**What is expected**
Can you copy every row below word for word, leaving the pictures out?

BEGIN Material to process

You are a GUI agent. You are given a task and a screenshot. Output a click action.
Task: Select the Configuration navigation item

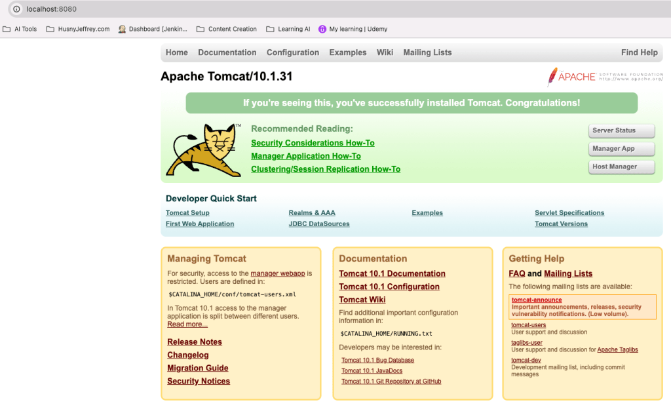click(293, 52)
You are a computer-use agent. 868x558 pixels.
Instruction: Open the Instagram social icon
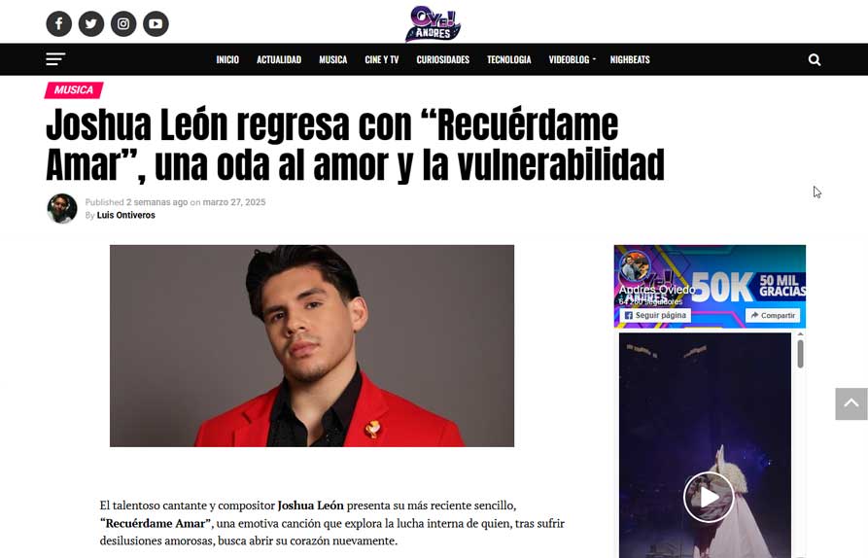pos(123,23)
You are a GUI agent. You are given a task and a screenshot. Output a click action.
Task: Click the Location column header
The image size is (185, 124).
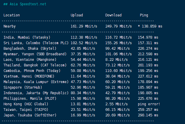pyautogui.click(x=12, y=15)
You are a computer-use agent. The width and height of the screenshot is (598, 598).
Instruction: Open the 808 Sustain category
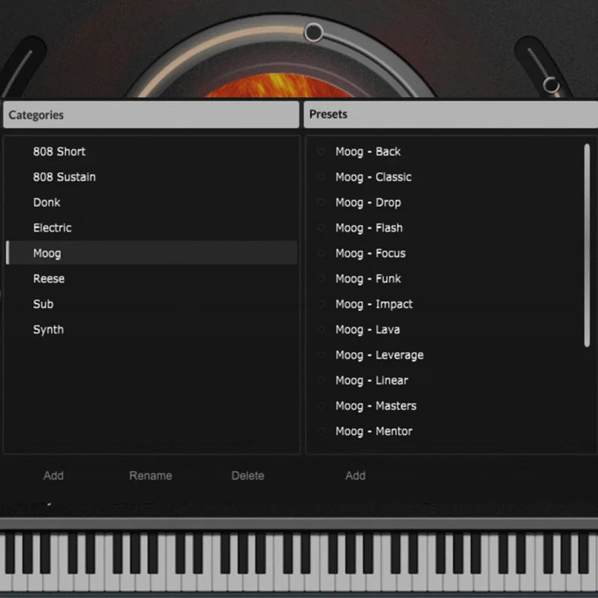tap(64, 177)
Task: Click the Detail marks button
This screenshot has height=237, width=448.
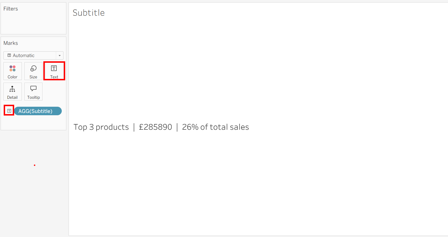Action: click(x=12, y=91)
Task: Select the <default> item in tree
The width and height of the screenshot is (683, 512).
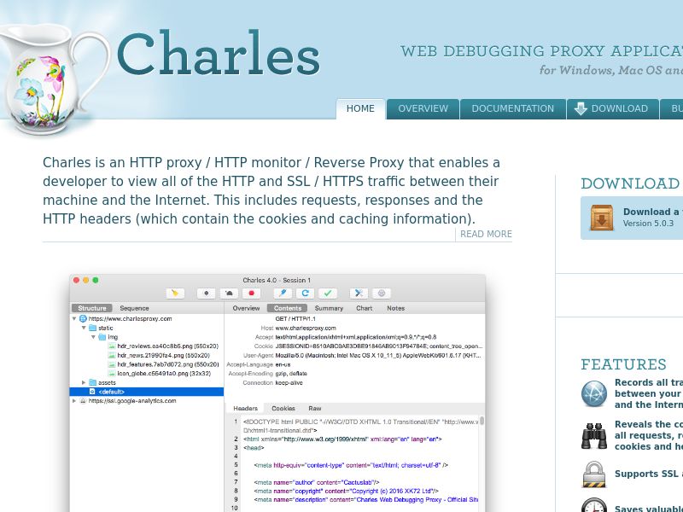Action: tap(111, 392)
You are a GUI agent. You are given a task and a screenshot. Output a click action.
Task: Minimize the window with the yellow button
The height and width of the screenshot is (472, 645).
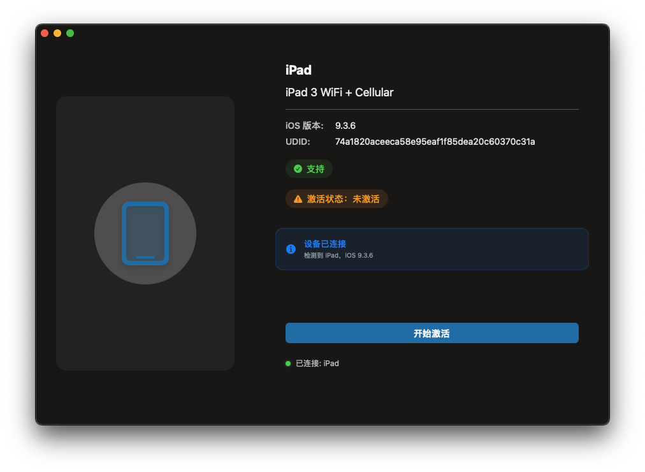(x=57, y=33)
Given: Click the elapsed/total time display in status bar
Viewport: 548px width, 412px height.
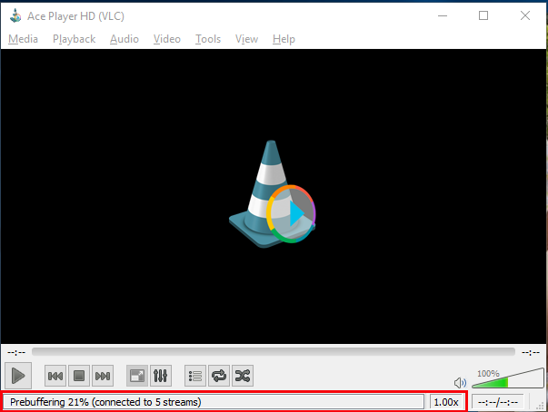Looking at the screenshot, I should pos(499,402).
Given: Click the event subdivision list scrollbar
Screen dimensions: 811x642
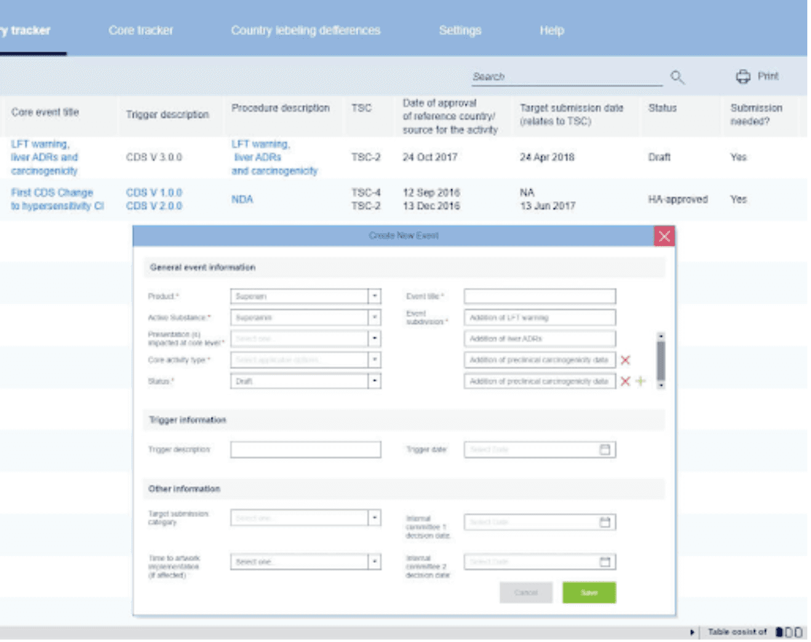Looking at the screenshot, I should (x=661, y=361).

END Material to process

**Full answer**
You are a GUI agent. You are given a task and a screenshot. Output a click action.
Task: Select the Configuration navigation item

click(293, 52)
You are a computer-use agent. 868x558 pixels.
Instruction: Open the Instagram social icon
pos(123,23)
You are a GUI agent. You are given a task and a screenshot. Output a click action.
Task: Click the Location column header
The image size is (185, 124).
pyautogui.click(x=12, y=15)
You are a computer-use agent. The width and height of the screenshot is (598, 598).
Instruction: Open the 808 Sustain category
tap(64, 177)
Task: Click the Detail marks button
This screenshot has height=237, width=448.
Action: click(x=12, y=91)
Task: Select the <default> item in tree
The width and height of the screenshot is (683, 512).
Action: tap(111, 392)
You are a GUI agent. You are given a task and a screenshot. Output a click action.
Task: Minimize the window with the yellow button
The height and width of the screenshot is (472, 645).
(x=57, y=33)
Given: Click the elapsed/total time display in status bar
Viewport: 548px width, 412px height.
Looking at the screenshot, I should pos(499,402).
Given: Click the event subdivision list scrollbar
Screen dimensions: 811x642
Looking at the screenshot, I should (x=661, y=361).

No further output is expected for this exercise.